Dans la finale d'hier, tout s'est joué dans le deuxième blitz de départage. Bien que les nulles par convention mutuelle fussent interdites dans ce tournoi, les deux parties rapides et le premier blitz s'étaient achevés par le partage du point. Avec les Noirs, Ivantchouk avait osé la défense Alekhine (sur 1. e4, les Noirs n'avancent pas de pion mais attaquent le fantassin blanc avec leur cavalier Cf6, incitant les Blancs à pousser une nouvelle fois le pion en e5 pour menacer l'impudent bourrin) et remit le couvert lors de ce second blitz. Mauvaise idée. Cette fois-ci, Leko allait rapidement prendre le dessus en alignant toutes ses forces pour une percée au centre et à l'aile-dame. Au 20e coup, Ivantchouk tenta d'échapper à la pression par Cc5 (voir diagramme ci-contre), menaçant notamment le pion b3 et une fourchette tour-dame. En réalité, les Blancs peuvent très bien jouer 21. b4 et accepter la fourchette car, après 21... Cb3 22. Fxb6 attaque la dame (qui est surchargée puisqu'elle protège aussi le fou d7) Cxd2 23. Fxd8 Cxf3+ 24. Fxf3. Ici, une tour noire va prendre le fou en d8, puis les Blancs vont gagner le pion b7. Si les Noirs répliquent par Tb8, arrive l'échec intermédiaire Fd5+ et les Blancs avancent le pion en b5 au coup suivant. Résultat : ils disposent d'un pion de plus et d'une redoutable paire de pions à l'aile-dame, qui sera sans doute très difficile à arrêter sans casse pour les Noirs. Mais Leko ne s'encombra pas de ces complications. Il choisit l'autre option, c'est-à-dire la prise du cavalier : 21. Fxc5 Txc5 22. b4 et Ivantchouk opta pour l'option la moins désespérante en sacrifiant la qualité (après le recul de la tour, les Blancs attaquent tout de suite le cavalier par 23. c5 et ont un jeu magnifique). Malheureusement, c'était loin de suffire pour contrer l'initiative de son adversaire. Après 22... Txc4 23. Fxc4+ Cxc4 24. Dd5+ Fe6 25. Dxb7 : les Blancs ont une qualité nette.

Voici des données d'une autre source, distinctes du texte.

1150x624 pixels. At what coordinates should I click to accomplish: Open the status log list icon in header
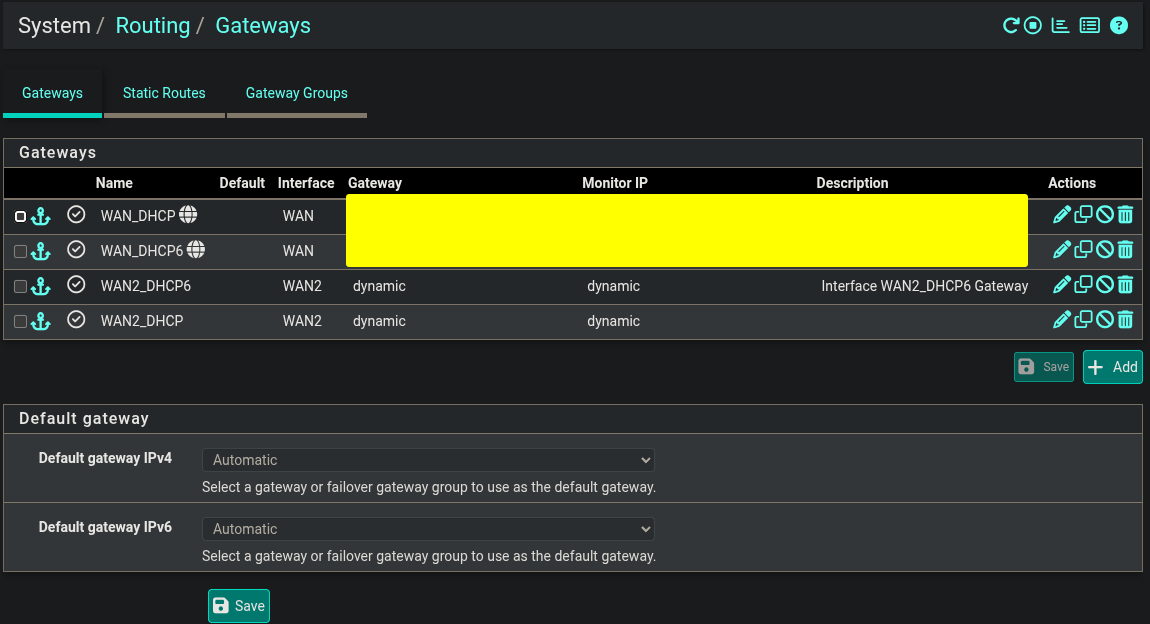1090,26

On vit, quelques coups plus tard, qu'Ivantchouk ne s'en tirerait pas, avec un fou impuissant en h8 bloqué par ses propres pions et des pièces mal coordonnées dans un petit périmètre. A l'inverse, Leko se promenait derrière les lignes noires avec un superbe couple dame-cavalier tandis que, à distance, ses deux tours contrôlaient (ou allaient contrôler) les colonnes ouvertes "c" et "d". Après le 27e coup noir, on arriva à la position du diagramme ci-contre. Ici, le Hongrois joua 28. Cc7 ! qui attaque la tour tout en coupant la communication entre la dame et le cavalier. Seule réponse : 28... Td8 29. Ted1 augmente la pression sur le cavalier 29... Dxb4 lui apporte une protection supplémentaire mais éloigne la dame du champ de manoeuvre tout en l'exposant. Tout est ensuite allé très vite : 30. Ca6 (attaque la dame) Da3 31. Dc7 (s'en prend désormais à la tour) Tc8 32. Dxd6 Txc1 et Ivantchouk abandonna en s'apercevant qu'il perdait sa dame.